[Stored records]

----

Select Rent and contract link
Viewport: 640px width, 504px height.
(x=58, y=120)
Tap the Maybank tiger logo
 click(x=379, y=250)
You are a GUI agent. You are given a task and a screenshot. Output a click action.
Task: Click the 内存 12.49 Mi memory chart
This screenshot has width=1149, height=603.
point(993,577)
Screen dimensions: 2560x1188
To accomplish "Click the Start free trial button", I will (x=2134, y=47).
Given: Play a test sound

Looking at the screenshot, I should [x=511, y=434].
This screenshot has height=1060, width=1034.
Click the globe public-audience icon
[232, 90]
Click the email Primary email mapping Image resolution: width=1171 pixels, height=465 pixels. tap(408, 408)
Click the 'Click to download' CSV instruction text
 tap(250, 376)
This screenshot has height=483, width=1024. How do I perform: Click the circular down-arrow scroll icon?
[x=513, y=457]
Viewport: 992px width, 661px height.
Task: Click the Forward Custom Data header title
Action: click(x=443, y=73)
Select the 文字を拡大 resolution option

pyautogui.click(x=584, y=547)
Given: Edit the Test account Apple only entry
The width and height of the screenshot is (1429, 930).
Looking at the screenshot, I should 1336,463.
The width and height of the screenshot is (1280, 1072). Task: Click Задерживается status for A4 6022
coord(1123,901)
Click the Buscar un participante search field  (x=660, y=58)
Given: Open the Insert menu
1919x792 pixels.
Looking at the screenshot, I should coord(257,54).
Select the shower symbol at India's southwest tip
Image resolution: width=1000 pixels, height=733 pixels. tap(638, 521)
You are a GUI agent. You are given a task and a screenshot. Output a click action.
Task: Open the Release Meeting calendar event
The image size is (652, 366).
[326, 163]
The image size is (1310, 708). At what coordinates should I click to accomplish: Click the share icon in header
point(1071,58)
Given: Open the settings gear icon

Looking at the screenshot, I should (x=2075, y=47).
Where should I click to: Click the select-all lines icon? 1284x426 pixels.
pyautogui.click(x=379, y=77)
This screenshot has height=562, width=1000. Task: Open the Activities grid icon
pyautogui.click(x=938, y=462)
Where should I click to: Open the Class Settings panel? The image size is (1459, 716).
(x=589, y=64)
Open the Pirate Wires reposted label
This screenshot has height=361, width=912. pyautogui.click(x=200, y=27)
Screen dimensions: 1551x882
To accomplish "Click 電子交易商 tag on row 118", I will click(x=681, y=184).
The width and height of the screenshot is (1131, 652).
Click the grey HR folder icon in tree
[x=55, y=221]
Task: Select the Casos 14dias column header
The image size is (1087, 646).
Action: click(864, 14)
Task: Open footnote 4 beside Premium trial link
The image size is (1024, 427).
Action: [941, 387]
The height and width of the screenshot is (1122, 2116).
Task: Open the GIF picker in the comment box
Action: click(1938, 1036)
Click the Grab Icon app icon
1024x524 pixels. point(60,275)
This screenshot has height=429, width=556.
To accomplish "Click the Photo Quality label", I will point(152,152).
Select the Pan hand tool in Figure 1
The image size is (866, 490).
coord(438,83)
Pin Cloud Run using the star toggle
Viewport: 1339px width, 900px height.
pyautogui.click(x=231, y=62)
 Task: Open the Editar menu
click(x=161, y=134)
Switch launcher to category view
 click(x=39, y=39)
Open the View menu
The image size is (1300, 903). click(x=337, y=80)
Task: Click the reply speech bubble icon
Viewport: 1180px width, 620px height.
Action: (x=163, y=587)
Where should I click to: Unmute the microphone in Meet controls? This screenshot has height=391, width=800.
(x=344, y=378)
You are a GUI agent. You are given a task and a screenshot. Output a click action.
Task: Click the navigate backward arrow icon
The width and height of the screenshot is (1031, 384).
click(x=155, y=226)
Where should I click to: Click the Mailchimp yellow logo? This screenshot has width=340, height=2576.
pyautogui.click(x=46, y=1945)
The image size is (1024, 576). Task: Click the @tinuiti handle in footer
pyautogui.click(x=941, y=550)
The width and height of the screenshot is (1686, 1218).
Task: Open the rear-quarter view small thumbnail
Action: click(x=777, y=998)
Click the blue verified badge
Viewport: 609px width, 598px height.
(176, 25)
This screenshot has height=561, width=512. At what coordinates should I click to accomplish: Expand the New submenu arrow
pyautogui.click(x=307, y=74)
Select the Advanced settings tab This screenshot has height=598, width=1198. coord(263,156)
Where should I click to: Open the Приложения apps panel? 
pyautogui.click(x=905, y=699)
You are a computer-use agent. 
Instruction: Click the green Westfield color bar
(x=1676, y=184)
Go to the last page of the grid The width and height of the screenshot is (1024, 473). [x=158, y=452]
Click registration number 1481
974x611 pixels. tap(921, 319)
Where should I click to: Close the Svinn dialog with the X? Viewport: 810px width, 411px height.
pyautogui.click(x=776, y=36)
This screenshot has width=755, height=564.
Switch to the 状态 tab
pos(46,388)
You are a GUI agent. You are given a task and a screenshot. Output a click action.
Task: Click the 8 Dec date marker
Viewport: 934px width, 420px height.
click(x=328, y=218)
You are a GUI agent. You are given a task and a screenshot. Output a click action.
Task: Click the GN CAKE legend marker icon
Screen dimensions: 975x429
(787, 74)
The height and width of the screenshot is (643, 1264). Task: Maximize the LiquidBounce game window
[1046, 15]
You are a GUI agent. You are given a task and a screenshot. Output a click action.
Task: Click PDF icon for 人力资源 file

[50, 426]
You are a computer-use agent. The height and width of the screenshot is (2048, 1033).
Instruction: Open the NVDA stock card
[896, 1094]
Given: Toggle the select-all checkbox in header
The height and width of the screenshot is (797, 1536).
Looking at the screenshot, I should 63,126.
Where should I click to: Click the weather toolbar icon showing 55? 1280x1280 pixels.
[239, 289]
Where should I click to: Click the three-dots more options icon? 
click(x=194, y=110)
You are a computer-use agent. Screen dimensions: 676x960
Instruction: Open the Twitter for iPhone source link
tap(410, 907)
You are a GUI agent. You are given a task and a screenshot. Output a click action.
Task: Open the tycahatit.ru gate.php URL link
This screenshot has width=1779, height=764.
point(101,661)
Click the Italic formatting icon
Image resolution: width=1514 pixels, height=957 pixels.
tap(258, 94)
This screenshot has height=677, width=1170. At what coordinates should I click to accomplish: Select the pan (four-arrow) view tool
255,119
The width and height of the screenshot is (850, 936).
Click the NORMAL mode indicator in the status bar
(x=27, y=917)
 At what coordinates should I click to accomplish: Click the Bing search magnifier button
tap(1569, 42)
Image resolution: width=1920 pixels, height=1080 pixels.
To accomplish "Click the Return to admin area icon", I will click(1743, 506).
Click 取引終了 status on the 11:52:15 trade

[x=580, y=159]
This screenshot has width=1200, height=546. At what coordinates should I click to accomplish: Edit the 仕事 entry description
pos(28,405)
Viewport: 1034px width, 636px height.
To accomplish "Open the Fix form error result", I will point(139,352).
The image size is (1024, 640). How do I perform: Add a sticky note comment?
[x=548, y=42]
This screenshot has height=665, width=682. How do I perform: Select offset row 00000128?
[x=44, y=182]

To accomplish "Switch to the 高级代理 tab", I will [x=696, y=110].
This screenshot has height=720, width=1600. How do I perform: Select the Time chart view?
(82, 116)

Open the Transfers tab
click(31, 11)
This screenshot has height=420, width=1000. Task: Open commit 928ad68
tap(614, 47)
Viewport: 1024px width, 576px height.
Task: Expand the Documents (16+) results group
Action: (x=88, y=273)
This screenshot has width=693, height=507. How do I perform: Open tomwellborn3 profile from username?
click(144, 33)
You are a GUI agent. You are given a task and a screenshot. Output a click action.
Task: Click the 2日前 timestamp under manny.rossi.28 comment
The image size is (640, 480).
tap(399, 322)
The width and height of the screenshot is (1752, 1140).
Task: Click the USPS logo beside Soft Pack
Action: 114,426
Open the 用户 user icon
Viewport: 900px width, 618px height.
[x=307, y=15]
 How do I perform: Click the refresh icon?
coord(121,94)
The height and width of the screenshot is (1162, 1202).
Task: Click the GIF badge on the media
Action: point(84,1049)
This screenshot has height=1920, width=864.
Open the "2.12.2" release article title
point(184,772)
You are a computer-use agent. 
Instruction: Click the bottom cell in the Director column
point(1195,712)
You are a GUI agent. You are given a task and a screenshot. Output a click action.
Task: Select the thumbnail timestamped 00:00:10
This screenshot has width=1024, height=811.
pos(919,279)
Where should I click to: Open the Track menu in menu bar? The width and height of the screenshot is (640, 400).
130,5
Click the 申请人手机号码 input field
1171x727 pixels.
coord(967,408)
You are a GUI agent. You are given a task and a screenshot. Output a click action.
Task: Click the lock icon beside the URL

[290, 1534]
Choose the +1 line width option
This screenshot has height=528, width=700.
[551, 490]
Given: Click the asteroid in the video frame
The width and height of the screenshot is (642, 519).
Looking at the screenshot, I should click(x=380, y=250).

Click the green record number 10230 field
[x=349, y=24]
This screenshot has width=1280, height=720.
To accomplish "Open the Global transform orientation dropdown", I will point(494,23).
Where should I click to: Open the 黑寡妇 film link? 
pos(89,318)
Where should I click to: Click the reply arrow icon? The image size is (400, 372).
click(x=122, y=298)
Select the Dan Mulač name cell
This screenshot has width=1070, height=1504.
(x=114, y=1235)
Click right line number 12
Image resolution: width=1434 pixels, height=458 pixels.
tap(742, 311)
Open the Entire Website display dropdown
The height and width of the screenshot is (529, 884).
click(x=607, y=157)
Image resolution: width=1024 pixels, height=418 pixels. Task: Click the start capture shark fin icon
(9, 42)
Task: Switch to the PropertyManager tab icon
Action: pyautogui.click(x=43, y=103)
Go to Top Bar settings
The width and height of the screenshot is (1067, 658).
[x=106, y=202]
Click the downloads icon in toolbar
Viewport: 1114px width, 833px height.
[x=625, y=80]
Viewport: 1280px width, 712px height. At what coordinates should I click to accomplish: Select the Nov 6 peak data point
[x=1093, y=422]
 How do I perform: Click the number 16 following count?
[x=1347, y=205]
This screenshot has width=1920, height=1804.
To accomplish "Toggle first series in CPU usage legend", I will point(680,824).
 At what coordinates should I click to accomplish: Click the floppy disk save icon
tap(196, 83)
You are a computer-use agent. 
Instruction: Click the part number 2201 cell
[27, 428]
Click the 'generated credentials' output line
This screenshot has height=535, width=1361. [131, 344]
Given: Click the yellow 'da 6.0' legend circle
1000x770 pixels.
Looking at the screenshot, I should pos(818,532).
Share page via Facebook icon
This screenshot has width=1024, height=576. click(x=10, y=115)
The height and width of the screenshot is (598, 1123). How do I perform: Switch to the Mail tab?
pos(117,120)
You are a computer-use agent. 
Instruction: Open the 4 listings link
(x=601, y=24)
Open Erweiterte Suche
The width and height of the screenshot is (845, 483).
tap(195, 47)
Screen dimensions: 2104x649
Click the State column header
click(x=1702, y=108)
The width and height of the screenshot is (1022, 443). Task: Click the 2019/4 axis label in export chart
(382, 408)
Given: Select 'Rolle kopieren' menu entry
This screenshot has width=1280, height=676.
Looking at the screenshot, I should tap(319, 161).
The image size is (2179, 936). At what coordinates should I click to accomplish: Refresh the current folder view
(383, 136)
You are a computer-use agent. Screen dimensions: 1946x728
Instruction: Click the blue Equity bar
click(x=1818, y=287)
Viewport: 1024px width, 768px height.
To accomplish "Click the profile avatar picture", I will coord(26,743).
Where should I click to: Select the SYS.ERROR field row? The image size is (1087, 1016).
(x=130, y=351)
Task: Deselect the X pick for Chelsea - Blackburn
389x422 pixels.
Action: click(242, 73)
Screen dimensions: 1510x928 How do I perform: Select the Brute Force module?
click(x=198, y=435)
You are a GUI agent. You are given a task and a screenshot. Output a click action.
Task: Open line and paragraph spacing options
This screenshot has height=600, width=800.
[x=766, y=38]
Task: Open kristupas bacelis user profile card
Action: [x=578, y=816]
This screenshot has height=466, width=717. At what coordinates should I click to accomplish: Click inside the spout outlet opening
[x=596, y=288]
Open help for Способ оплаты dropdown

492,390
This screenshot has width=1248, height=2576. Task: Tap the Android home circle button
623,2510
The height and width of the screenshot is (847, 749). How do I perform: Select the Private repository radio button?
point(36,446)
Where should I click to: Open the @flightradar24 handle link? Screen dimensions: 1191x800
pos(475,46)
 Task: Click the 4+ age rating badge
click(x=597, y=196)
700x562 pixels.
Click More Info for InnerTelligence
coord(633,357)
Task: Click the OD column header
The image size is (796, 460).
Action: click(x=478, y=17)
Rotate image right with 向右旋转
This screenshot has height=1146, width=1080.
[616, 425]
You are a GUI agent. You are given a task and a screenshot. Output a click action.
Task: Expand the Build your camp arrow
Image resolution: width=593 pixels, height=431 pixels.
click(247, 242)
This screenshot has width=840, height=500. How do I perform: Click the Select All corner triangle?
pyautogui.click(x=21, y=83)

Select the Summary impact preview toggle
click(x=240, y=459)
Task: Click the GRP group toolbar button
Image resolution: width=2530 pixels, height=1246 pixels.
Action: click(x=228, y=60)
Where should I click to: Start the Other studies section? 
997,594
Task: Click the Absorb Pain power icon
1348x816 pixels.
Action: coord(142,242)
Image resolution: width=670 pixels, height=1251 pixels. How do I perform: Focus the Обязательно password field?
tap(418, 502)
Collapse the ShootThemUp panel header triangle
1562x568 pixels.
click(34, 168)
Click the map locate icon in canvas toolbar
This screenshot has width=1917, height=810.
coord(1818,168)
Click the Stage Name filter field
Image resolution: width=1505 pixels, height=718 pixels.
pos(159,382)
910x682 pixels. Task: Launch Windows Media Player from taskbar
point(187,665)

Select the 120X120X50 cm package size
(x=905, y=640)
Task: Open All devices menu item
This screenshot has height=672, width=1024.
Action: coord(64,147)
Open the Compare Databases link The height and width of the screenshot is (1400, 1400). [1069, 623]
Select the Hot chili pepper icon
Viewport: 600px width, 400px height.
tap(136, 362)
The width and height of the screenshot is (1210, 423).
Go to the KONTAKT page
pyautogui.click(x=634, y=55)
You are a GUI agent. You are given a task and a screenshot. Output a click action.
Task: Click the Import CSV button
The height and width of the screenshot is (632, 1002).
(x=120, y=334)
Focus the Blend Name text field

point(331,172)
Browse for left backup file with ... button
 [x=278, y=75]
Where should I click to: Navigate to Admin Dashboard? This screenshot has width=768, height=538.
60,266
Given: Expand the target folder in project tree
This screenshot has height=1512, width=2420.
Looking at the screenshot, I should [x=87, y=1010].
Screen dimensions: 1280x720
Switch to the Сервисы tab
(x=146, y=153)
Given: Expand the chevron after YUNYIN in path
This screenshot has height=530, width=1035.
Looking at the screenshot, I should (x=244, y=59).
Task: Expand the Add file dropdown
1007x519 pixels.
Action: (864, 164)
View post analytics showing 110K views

----

▸ **Description of the task**
Copy the lines above exactly. Start with the line containing "This screenshot has height=562, width=1000.", end with the line containing "This screenshot has height=429, width=556.", and include both.

▸ **Solution to this problem**
This screenshot has height=562, width=1000. Task: Open the Activities grid icon
pyautogui.click(x=938, y=462)
Where should I click to: Open the Class Settings panel? The image size is (1459, 716).
(x=589, y=64)
Open the Pirate Wires reposted label
This screenshot has height=361, width=912. pyautogui.click(x=200, y=27)
Screen dimensions: 1551x882
To accomplish "Click 電子交易商 tag on row 118", I will click(x=681, y=184).
The width and height of the screenshot is (1131, 652).
Click the grey HR folder icon in tree
[x=55, y=221]
Task: Select the Casos 14dias column header
The image size is (1087, 646).
Action: click(864, 14)
Task: Open footnote 4 beside Premium trial link
The image size is (1024, 427).
Action: [941, 387]
The height and width of the screenshot is (1122, 2116).
Task: Open the GIF picker in the comment box
Action: click(1938, 1036)
Click the Grab Icon app icon
1024x524 pixels. point(60,275)
This screenshot has height=429, width=556.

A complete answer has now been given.